In conclusion, we found that in our sample, HP and KP were associated with higher reports of limitations in several physically demanding abilities, such as cutting toenails, carrying a shopping bag, and, only for HP, shopping and using public transportation. Neither HP nor KP was associated with impairment in the 400-m walk test. Either condition was associated with lower SPPB scores, although SB was impaired in HP but not in KP. Except for disability in carrying a shopping bag in those with HP, reduced performance in the SPPB modulated the relationship between task-specific disability and joint pain in our population, independently of other potentially confounding factors including specific joint flexibility and lower extremity muscle strength.
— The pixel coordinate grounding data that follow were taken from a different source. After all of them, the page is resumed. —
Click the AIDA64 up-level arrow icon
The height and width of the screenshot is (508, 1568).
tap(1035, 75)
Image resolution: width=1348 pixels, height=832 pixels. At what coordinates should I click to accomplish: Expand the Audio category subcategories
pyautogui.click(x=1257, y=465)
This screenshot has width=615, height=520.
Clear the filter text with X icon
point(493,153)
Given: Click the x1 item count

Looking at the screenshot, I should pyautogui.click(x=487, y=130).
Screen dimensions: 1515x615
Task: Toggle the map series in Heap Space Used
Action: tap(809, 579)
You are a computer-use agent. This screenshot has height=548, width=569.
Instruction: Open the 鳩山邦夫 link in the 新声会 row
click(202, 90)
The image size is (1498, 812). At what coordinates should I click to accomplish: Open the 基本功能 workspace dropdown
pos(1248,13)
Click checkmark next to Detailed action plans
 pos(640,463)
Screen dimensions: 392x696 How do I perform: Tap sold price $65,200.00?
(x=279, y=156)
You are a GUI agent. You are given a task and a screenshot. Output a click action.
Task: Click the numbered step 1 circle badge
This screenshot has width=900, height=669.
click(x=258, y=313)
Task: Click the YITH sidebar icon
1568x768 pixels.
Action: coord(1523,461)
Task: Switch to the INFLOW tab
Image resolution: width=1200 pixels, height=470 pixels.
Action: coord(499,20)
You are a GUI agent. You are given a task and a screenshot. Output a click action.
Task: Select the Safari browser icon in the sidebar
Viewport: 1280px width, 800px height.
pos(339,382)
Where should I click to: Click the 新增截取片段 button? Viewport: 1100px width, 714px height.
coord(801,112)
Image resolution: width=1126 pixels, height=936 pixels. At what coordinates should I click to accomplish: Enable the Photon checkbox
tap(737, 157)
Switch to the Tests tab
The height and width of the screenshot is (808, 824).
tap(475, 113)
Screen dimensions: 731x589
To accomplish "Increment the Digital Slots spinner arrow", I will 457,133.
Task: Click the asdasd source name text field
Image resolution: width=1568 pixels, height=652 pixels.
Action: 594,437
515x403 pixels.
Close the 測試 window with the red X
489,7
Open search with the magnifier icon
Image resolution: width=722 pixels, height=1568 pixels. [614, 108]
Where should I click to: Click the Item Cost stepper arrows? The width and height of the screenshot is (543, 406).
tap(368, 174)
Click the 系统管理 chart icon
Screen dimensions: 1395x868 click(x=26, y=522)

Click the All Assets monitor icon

From a clinical perspective, these results suggest that the clinical assessment of patients with HP or KP should be completed with an evaluation of their lower extremity performance and that widening the focus of rehabilitation from specific joint impairment to mobility and balance may substantially modify the trajectory from lower extremity pain to disability.
The InCHIANTI study was supported as a “targeted project” (ICS 110.1\RS97.71) by the Italian Ministry of Health, by the National Institute on Aging (Contracts N01-AG-916413 and N01-AG-821336 and Contracts 263 MD 9164 13 and 263 MD 821336) of the National Institutes of Health in the United States, and in part by the Intramural Research Program, National Institute on Aging, National Institutes of Health, United States.